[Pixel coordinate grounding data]
________________________
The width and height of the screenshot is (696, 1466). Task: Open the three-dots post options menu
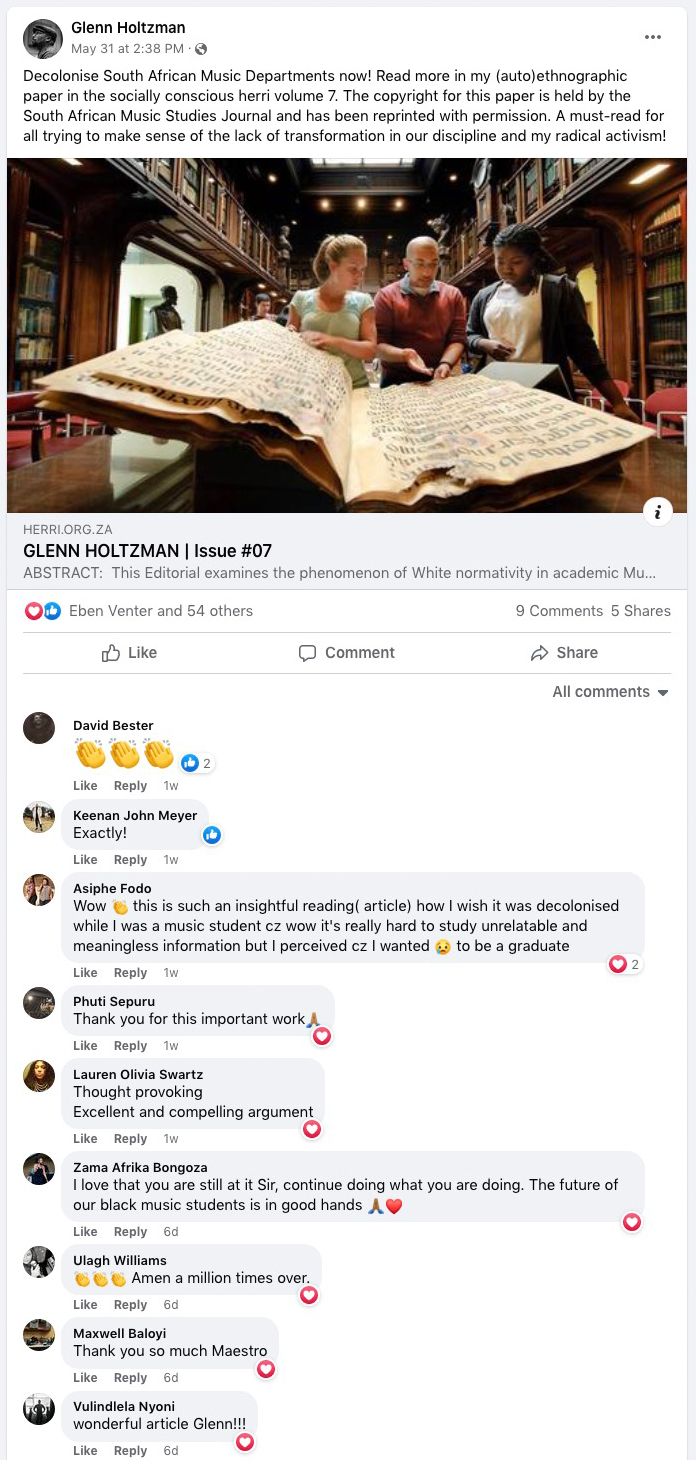(x=653, y=37)
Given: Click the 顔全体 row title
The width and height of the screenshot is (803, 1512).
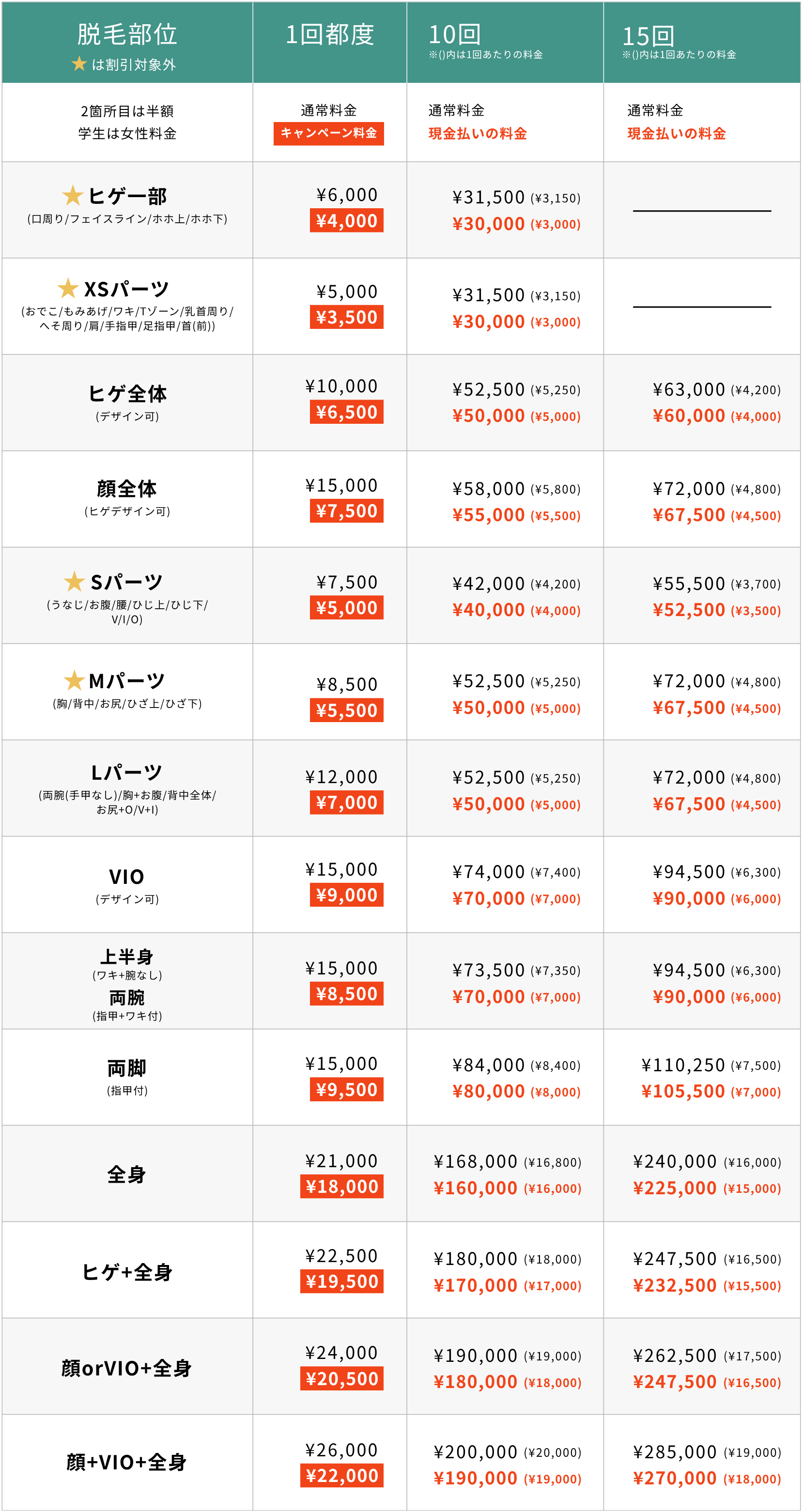Looking at the screenshot, I should pyautogui.click(x=127, y=488).
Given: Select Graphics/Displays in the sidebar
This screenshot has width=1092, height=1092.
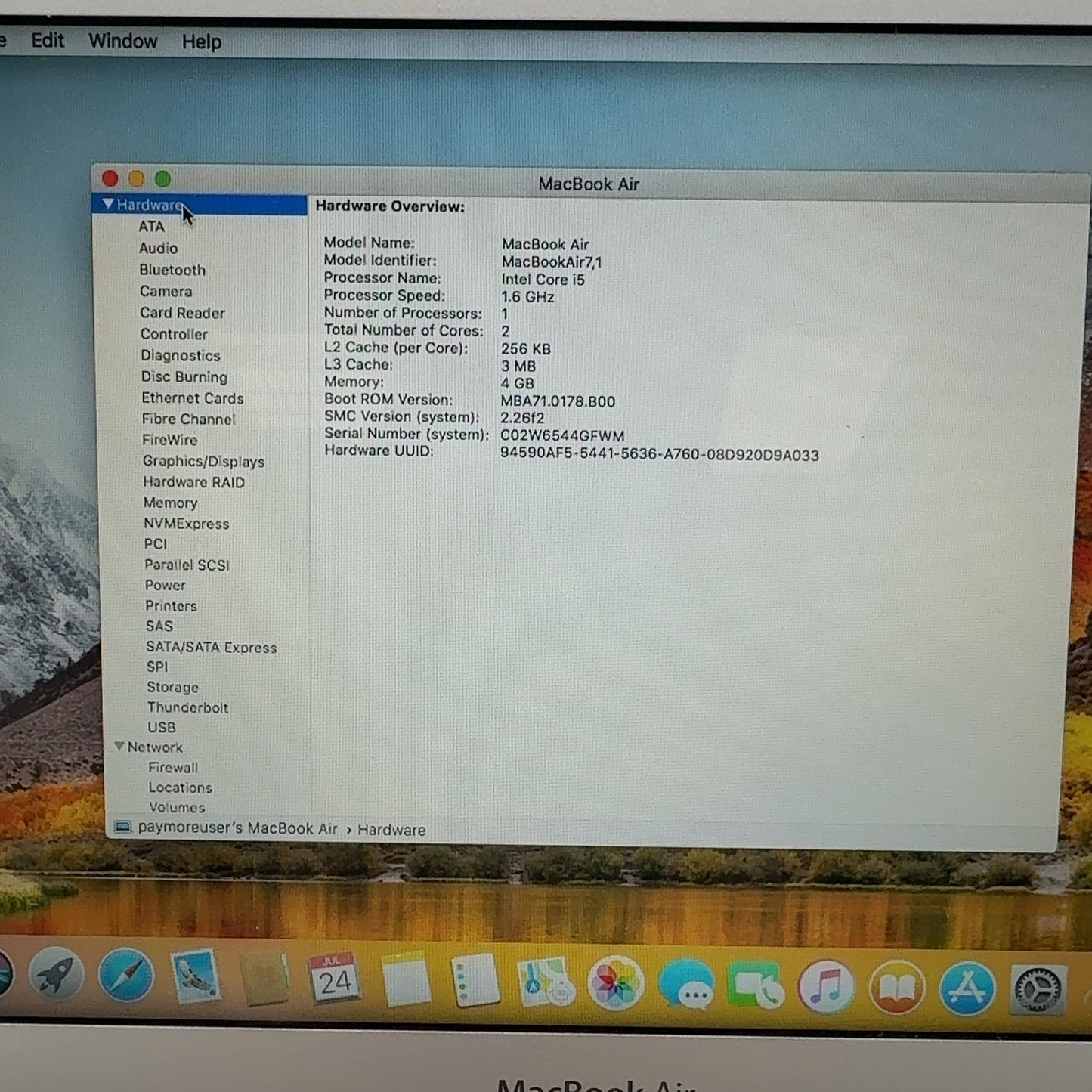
________________________
> [Problem] Output the data exactly. Leave every picture out.

> [Answer space]
The width and height of the screenshot is (696, 1466). Task: Open the three-dots post options menu
(x=653, y=37)
Given: Click the 顔全体 row title
The width and height of the screenshot is (803, 1512).
Looking at the screenshot, I should pyautogui.click(x=127, y=488).
Given: Select Graphics/Displays in the sidebar
This screenshot has width=1092, height=1092.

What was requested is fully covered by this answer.